As head of HRW since 1993, Roth is among the world’s most influential unaccountable political actors, with massive funds, favorable media coverage, and direct access to the UN and world leaders. He also hired many other obsessive anti-Israel activists. Roth adopted and amplified the Soviet-led effort to equate Zionism with South African apartheid, as well as many of the methods, and in late 2001 and early 2002, he oversaw HRW’s central role in the blatantly antisemitic NGO Forum of the Durban conference. Building on this foundation, he led HRW’s political campaigns based on false allegations, including “war crimes” and “crimes against humanity,” to delegitimize Israel’s response to mass terror attacks. He has disproportionately channeled HRW’s resources into lobbying the UN Human Rights Council to create and conduct one-sided “investigations,” such as the discredited 2009 Goldstone report on the Gaza conflict. In parallel, he has pressed the International Criminal Court prosecutors to adopt false versions of international law in order to justify investigating Israelis, including using an invented version of apartheid. He has used the term “primitive” in the context of Jewish religion and tradition (2006), and among hundreds of tweets denouncing Israel, has blamed Jews for antisemitism. HRW’s April 2021 “report” claiming that Israel had “crossed the line into apartheid” is a reiteration of this 20 year history.

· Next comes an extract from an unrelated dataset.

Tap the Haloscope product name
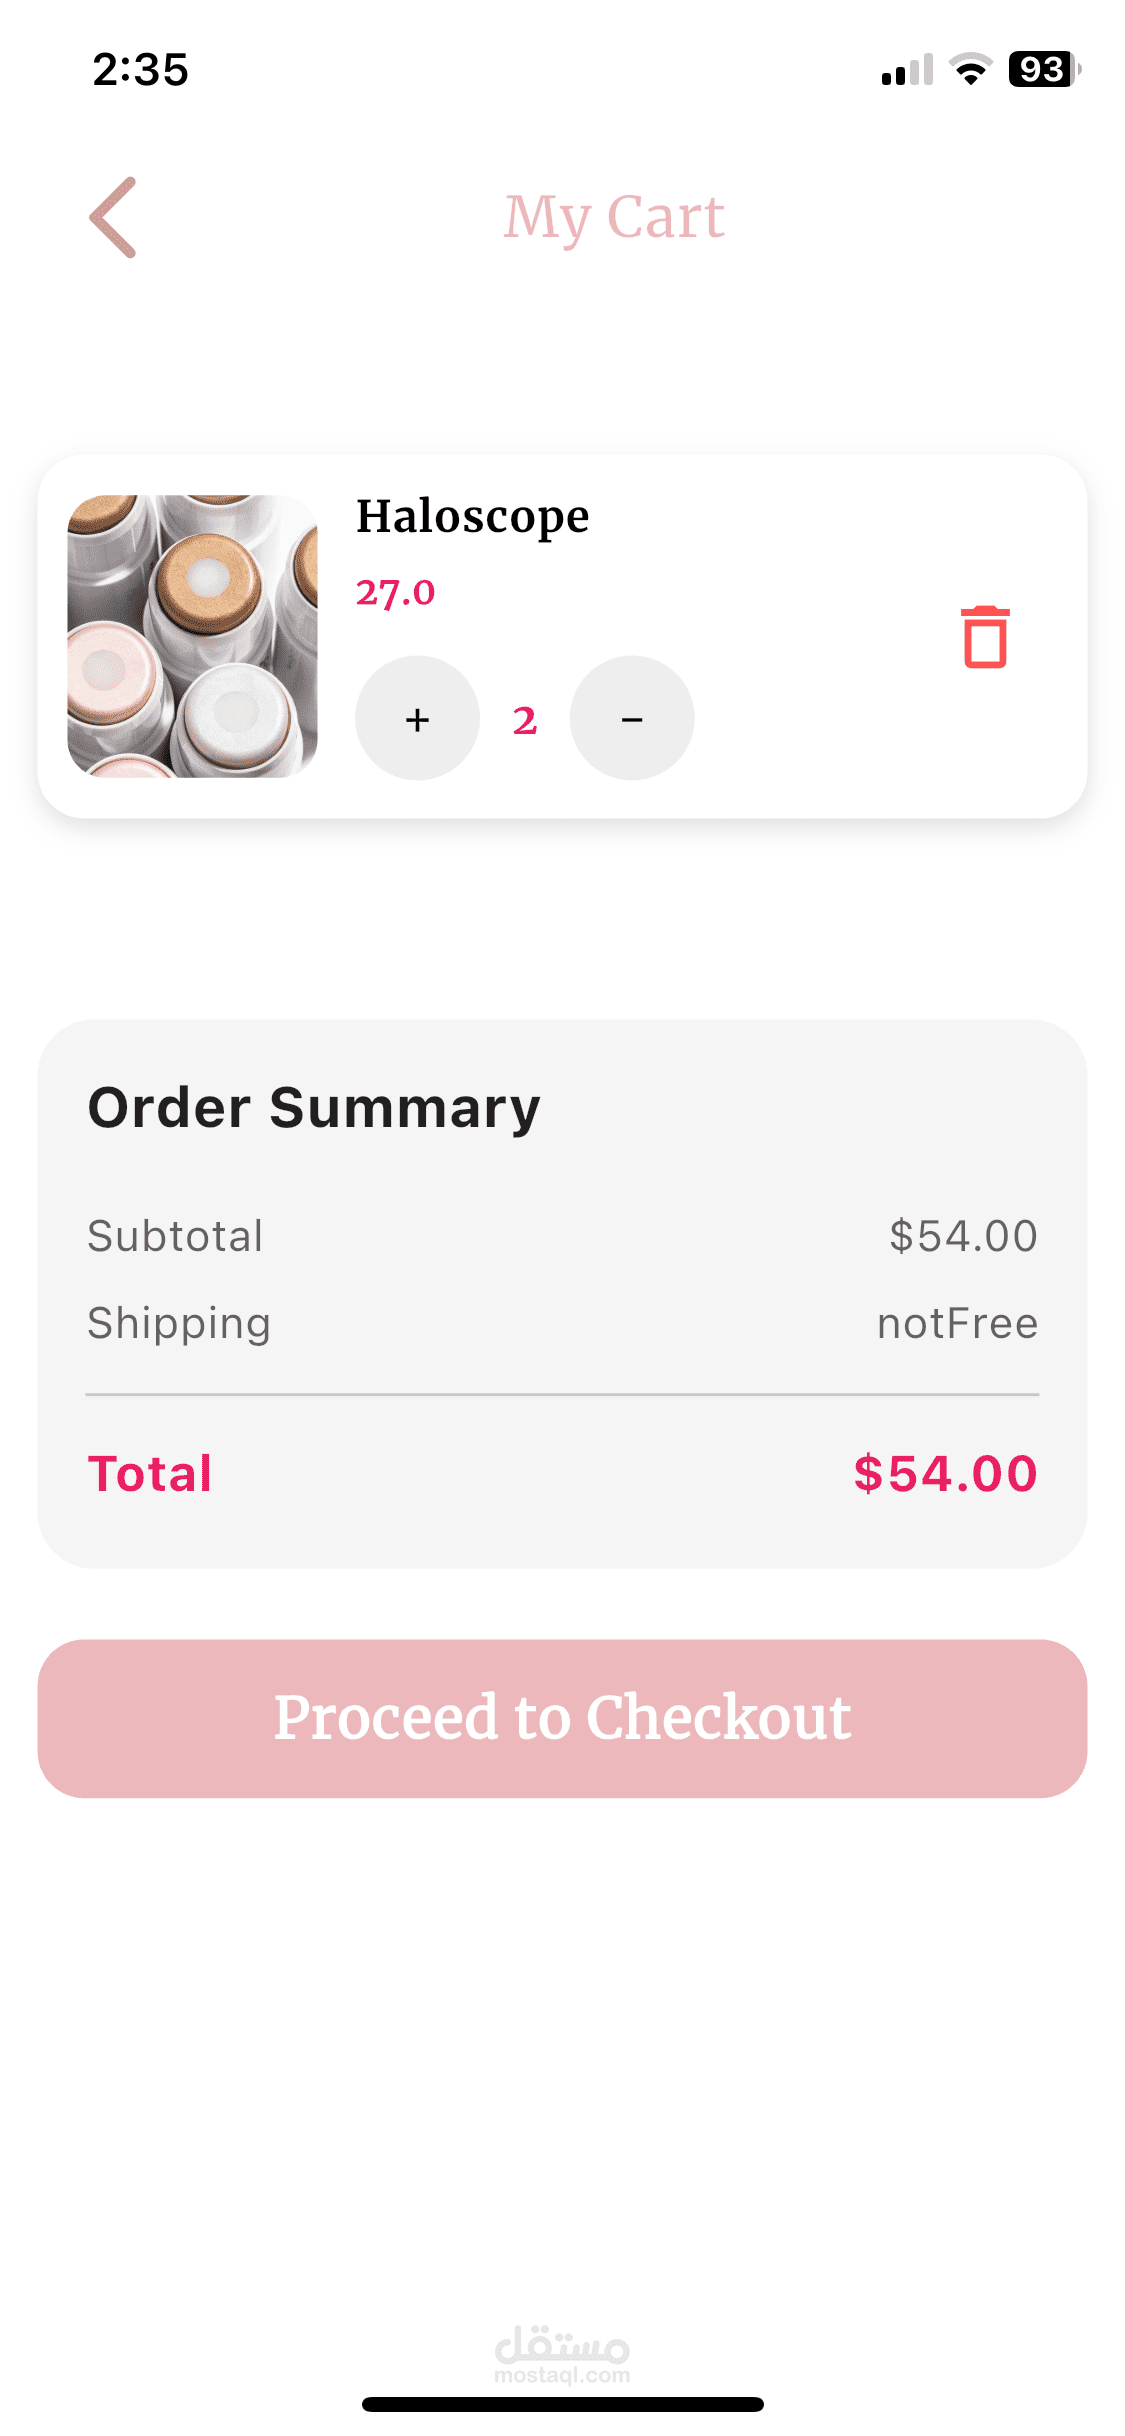The image size is (1125, 2436). (472, 518)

My work as an academic focusing on soft power, particularly in the Middle East, has included researching and publishing analyses of the unchecked power of the NGO industry, as exemplified by Roth’s behavior and impact. Beginning in 2004, I corresponded with and met Robert Bernstein, the founder of HRW, who expressed his intense disagreement with the political direction that Roth had taken the organization, specifically regarding singling out Israel. The frequency and intensity of our discussions increased and expanded to include other board members. Roth’s and HRW’s obsessive campaigns grew. In 2009, following the 2009 Goldstone report episode, Bernstein took the unprecedented step of denouncing HRW in a NY Times column and in a series of speeches, which repeated key points from our conversations. Also, many of HRW’s donors ended their support.

However, Roth is a very skilled fund-raiser, and after getting $100 million from George Soros, he added other secret donors, such as a Saudi billionaire whose 2012 “contribution” (the existence of which was denied for many years) was only revealed in 2020. Roth’s long time Middle East head Sarah Leah Whitson, another vitriolic anti-Israel propagandist, went to Saudi Arabia on behalf of HRW, and to Libya to tout the Ghaddafi family as “human rights reformers.” (In 2020, Whitson suddenly departed HRW when information on the Saudi gift was leaked.)

Long after Roth’s departure from HRW, no doubt to be accompanied by numerous orchestrated tributes, the damage to the integrity of human rights will remain.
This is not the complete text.